On Sat, Jan 30, 2021 at 5:39 AM Hubert Tong <hubert.reinterpretcast@gmail.com> wrote:

On Wed, Jan 27, 2021 at 3:57 AM Corentin via SG16 <sg16@lists.isocpp.org> wrote:

Hello,

Very quick reminder, using C++20 terminology

We have:

- basic source character set, which, while of limited use in the core language is used quite a bit in the library as a proxy for "displayable characters available in all encodings", which removal would then be slightly more involved.

- The execution character set(s) which describe actual character sets used during evaluation and are therefore necessary.

- The basic execution character set, which is a super set of the basic source character set

and a subset of all execution character sets.

It's strictly basic source character set + alert + backspace + carriage return + NULL

Nowhere is it used in the library.

It is not used in the core language either, except of course that we need to prescribe that NULL is encoded as 0 and that digits are encoded sequentially.

While alert + backspace + carriage return are mentioned in escape sequences, if a theoretical encoding would miss these characters, there would be no further ill-effect on the behavior of the standard.

The main change on top of the C++20 wording would be as follow

The ~~basic~~ execution character set and the ~~basic~~ execution wide-character set shall each contain all the members of the basic source character set, ~~plus control characters representing alert, backspace, and carriage return,~~ plus a null character (respectively, null wide character), whose value is 0. For each ~~basic~~ execution character set, the values of the members shall be non-negative and distinct from one another.
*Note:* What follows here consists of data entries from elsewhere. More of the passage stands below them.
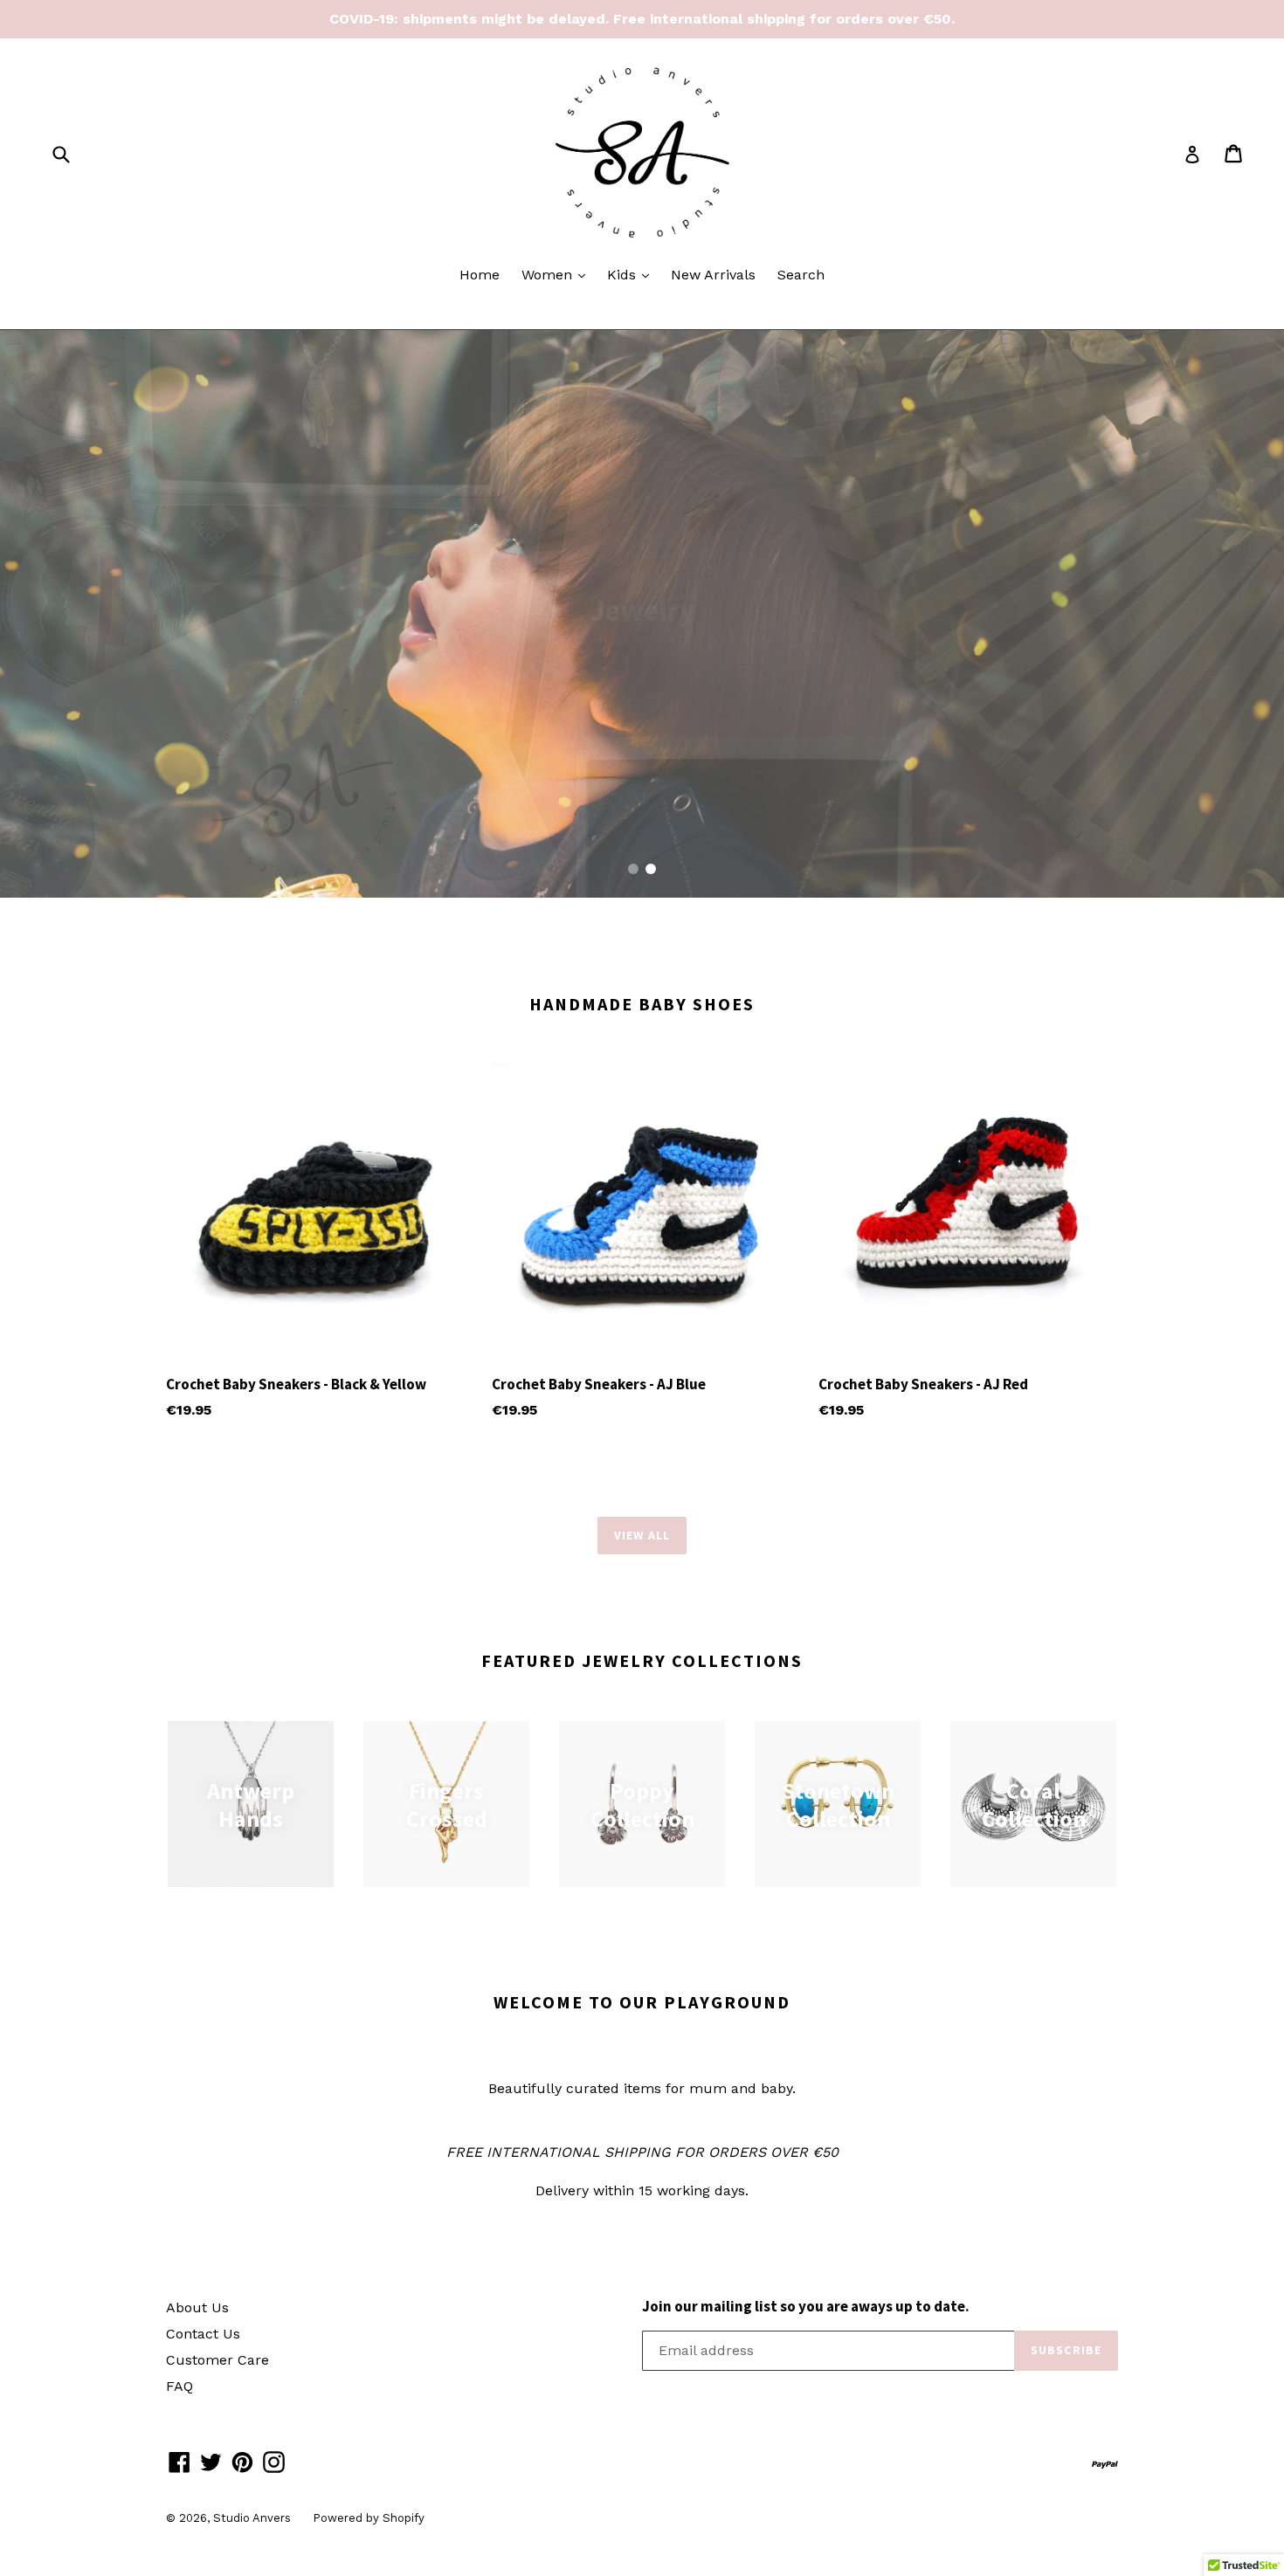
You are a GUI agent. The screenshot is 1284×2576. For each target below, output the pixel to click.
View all (642, 1535)
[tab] (633, 869)
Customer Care (217, 2360)
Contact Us (203, 2333)
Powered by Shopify (369, 2517)
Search (801, 274)
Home (479, 274)
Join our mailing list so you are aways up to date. (806, 2306)
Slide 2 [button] (650, 869)
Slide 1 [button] (633, 869)
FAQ (179, 2386)
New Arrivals (713, 274)
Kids (632, 274)
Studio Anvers (252, 2517)
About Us (197, 2307)
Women (557, 274)
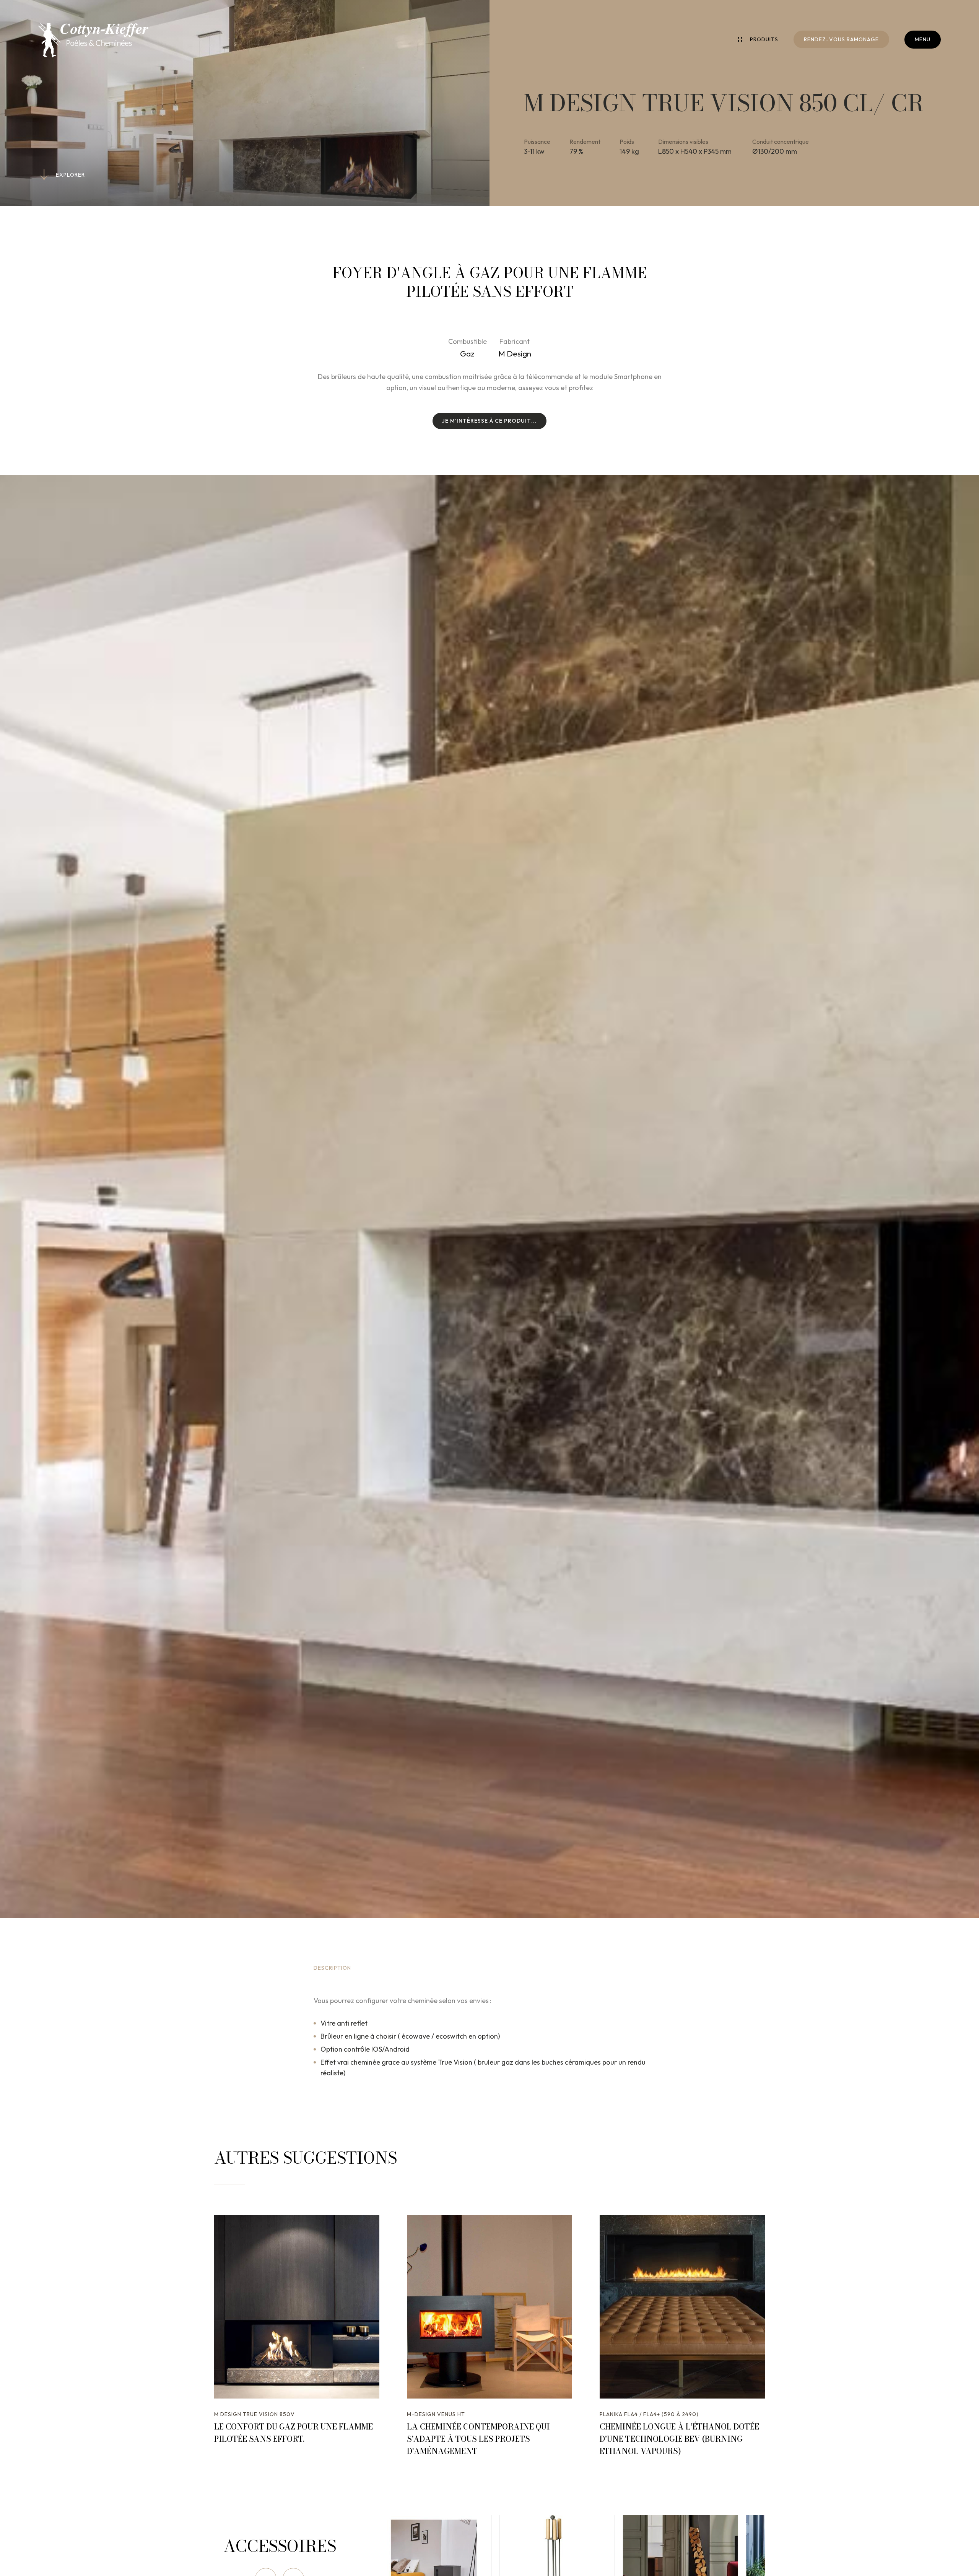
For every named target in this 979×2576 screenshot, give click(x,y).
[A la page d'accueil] (93, 40)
In both the source and execution basic character sets,

You missed a "basic" as applied to "execution character set" here.

the value of each character after 0 in the above list of decimal digits shall be one greater than the value of the previous. The execution character set and the execution wide-character set are implementation-defined supersets of the basic execution character set and the basic execution wide-character set, respectively. The values of the members of the execution character sets and the sets of additional members are locale-specific.

Any reason why we should not do this?

Because the above does not update [intro.memory] and leaves a dangling reference to the meaning of "basic execution character set".

Are you talking about 3.35 [defns..multibyte] ?

> sequence of one or more bytes representing a member of the extended character set of either the source or the execution environment

[Note 1: The extended character set is a superset of the basic character set ([lex.charset]). — end note]

If so, sorry I miss that, and yes that would need rewriting, good catch, thanks!

Also, the above wording is currently meant to say (in part) that the characters required as members of the basic execution character sets, when encoded within a "narrow" possibly-multibyte string in any execution coded character set supported by the implementation, are single bytes whose value as read via a glvalue of type `char` is positive. The proposal seems to leave the relevant sentence in a sad state.

I don't think my proposed change (which I meant to be more illustrative) does alter the current meaning significantly. If it does, I am not seeing it.

If you are saying that this could benefit from a more extensive rewrite?

Because I think I'd agree with that.

Maybe listing all the requirements more explicitly?

------

The execution character set and wide execution character set are implementation-defined character encodings such that: